[Saved data entries]
%%
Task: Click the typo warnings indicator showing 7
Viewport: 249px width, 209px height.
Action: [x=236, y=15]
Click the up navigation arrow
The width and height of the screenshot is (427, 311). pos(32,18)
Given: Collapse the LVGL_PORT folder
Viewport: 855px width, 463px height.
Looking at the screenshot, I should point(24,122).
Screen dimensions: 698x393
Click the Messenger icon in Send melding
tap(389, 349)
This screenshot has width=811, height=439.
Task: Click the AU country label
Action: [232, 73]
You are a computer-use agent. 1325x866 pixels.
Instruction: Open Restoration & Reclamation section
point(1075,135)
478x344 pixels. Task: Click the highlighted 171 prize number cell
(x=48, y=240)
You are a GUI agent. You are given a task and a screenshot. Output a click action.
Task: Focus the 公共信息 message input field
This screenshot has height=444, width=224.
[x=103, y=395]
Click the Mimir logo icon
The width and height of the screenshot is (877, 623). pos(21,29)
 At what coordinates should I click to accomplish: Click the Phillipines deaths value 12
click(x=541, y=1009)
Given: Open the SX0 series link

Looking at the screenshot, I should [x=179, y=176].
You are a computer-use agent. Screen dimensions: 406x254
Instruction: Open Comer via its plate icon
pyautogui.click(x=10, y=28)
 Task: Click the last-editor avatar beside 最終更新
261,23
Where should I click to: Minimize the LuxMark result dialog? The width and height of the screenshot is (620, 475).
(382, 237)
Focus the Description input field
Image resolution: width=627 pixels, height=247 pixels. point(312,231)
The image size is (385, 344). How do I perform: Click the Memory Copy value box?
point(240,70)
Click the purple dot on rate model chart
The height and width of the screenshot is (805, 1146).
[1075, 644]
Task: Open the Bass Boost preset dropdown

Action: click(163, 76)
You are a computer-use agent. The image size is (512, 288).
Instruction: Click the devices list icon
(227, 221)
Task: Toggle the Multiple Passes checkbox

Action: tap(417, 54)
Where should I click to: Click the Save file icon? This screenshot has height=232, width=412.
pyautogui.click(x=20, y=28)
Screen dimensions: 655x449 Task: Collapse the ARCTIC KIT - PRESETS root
%%
* [Required action]:
Using the records above, output exactly the lines from the first through the line that contains "Screen dimensions: 698x393", with both of those included.

* [Written answer]:
Task: Click the typo warnings indicator showing 7
Viewport: 249px width, 209px height.
Action: [x=236, y=15]
Click the up navigation arrow
The width and height of the screenshot is (427, 311). pos(32,18)
Given: Collapse the LVGL_PORT folder
Viewport: 855px width, 463px height.
Looking at the screenshot, I should point(24,122).
Screen dimensions: 698x393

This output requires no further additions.